Archive for the ‘InnoDB’ tag
If you’re like me, you’ve gotten tired of writing endless test cases for parsers that can understand the thousands of variations of text output by SHOW INNODB STATUS. I’ve decided to solve this issue once and for all by patching MySQL and InnoDB to output XML, the universal markup format, so tools can understand and manipulate it easily. Here’s a sample snippet:
<status><![CDATA[ ===================================== 100320 15:46:24 INNODB MONITOR OUTPUT ===================================== ... text omitted, but you get the idea ... ]]> </status>
PS: Yes, this is a late April Fool’s joke.
I haven’t been blogging much about the changes in MySQL for a while. But the MySQL and InnoDB engineers have been doing a ton of work over the last couple years, and now it’s seeing the light of day, so it’s time to offer words of congratulations and appreciation about that.
I was holding my breath for a big-splash 5.5 GA announcement at last week’s conference, but I was wrong. Still, there’s a lot to talk about in 5.5, with a dozen or more substantial blog posts from the InnoDB and MySQL teams alone over the last week or so! Here are a few choice tidbits of the good, the bad, and the ugly.
InnoDB is the default storage engine
“No big deal,” I thought. “Serious users do this anyway.” But then Morgan Tocker pointed out that it really is a big deal. This is going to cause a sea change in the way MySQL is used. Instead of growing up on a storage engine that doesn’t give a damn about your data (MyISAM), and then learning about one that does (InnoDB), users will be plunged into a much more advanced and complex storage engine from day one. We’re going to be seeing a lot more people learning internals, a lot more pressure on InnoDB’s seams, a lot more of everything InnoDB. And a lot less MyISAM. Instead of “why would I switch from MyISAM to InnoDB?” we’ll be hearing “I hear there’s this MyISAM thing, when should I use that?”
This was a very smart move on MySQL’s part.
This is a mixed bag. Some improvements are awesome. Some look like improved implementations of the changes in XtraDB, which is also awesome.
In the “we peeked at XtraDB” department, I’m thinking about improvements to recovery time, a separate purge thread (inspired in XtraDB by a Sun employee’s patch), and changes to enable multiple rollback segments. The concepts for these are proven by XtraDB users to be tremendously effective in the real world, and I am hopeful that InnoDB has done a great job of implementing the concepts. The changes to recovery seem even better than Yasufumi’s work, although it’s not clear yet whether InnoDB’s recovery is really any faster than XtraDB’s. InnoDB took a tremendous leap forward by implementing these changes.

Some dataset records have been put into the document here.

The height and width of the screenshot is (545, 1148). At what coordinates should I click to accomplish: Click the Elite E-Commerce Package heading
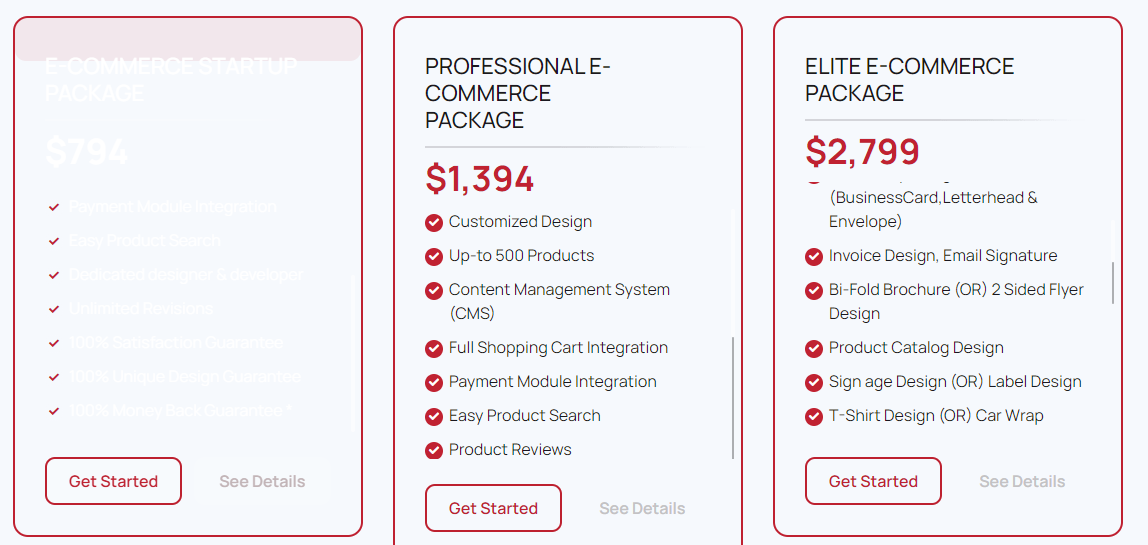[x=909, y=80]
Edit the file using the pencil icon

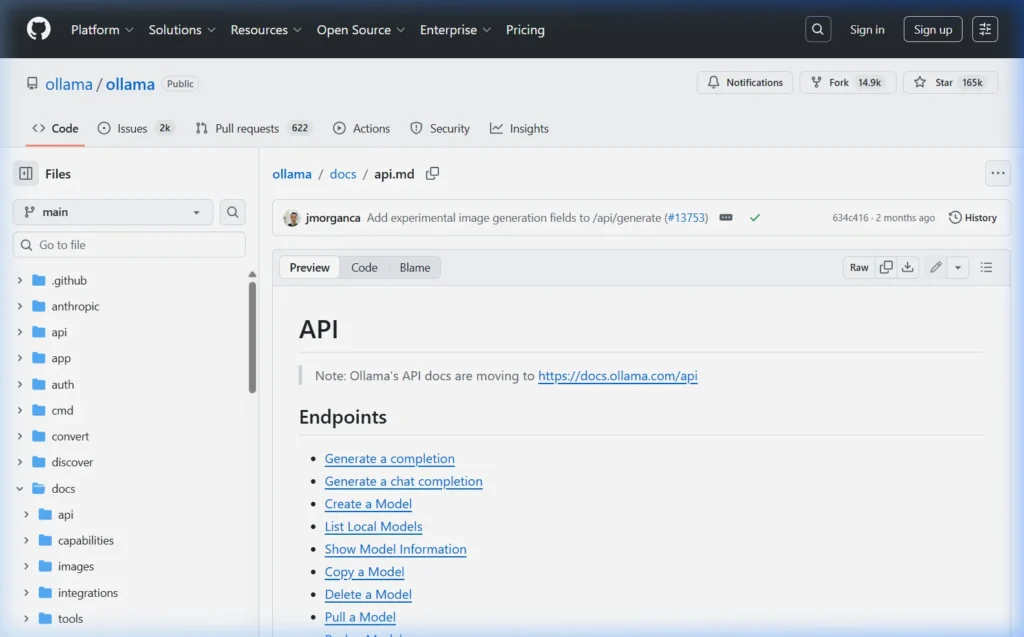(x=934, y=267)
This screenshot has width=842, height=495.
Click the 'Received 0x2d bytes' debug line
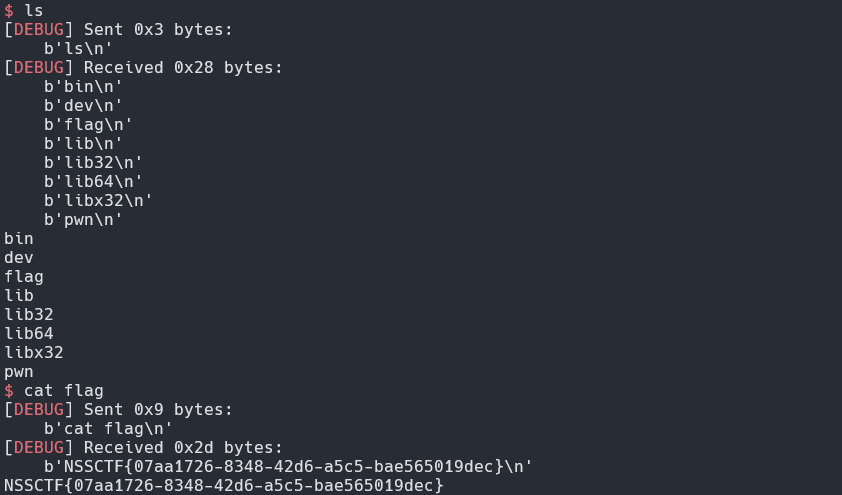[x=143, y=447]
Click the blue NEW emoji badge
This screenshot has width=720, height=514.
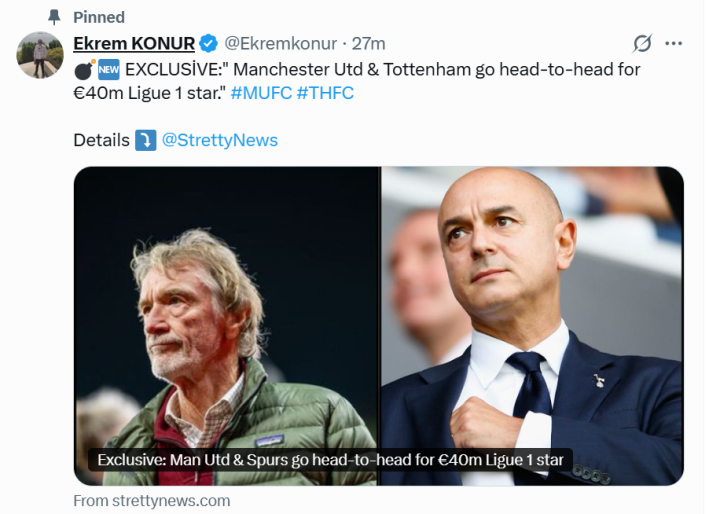tap(109, 70)
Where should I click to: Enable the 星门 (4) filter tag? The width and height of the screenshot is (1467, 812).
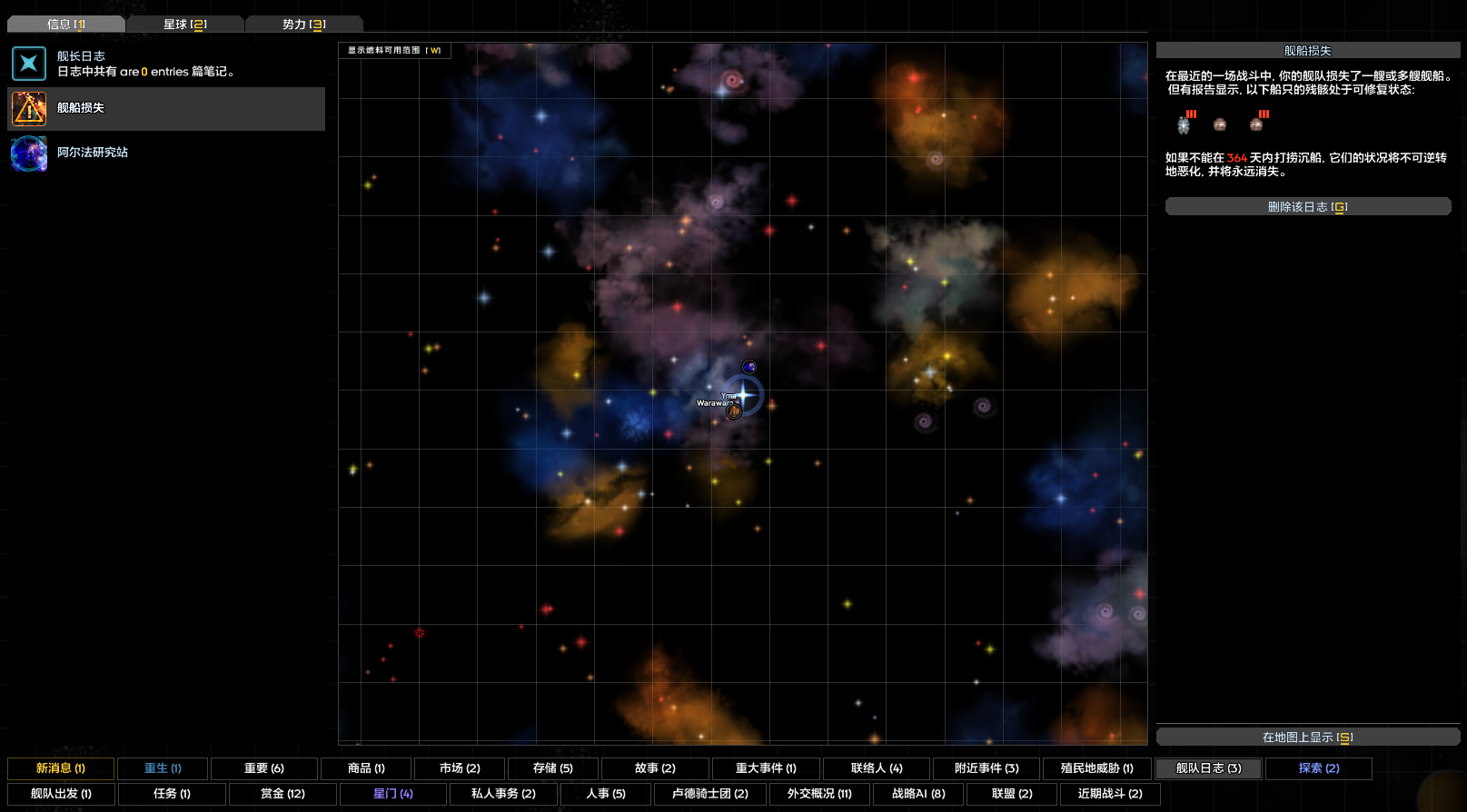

I am not that thrilled with multiple buffer pools. This looks to me like saying “it’s a hard problem and we don’t know the best solution, but how about we try this classic idea.” The buffer pool is already hard to manage (can’t be resized at runtime, can’t pin a table or index into it…) and it looks like this doesn’t improve that. Instead, it looks like a zero-sum game with respect to really advancing the internal architecture, done solely for performance reasons, and I think it’s a local optimization that won’t be very future-proof. I predict this will be changed somewhat in the future. Unless other problems with the buffer pool are fixed, any future enhancements to multiple pools will probably have ugly problems such as fragmentation. I know it’s not very helpful for me to criticize without offering suggestions, but the truth is I’m aware that all my suggestions would be hand-waving (“avoid mutexes on global structures,” duh).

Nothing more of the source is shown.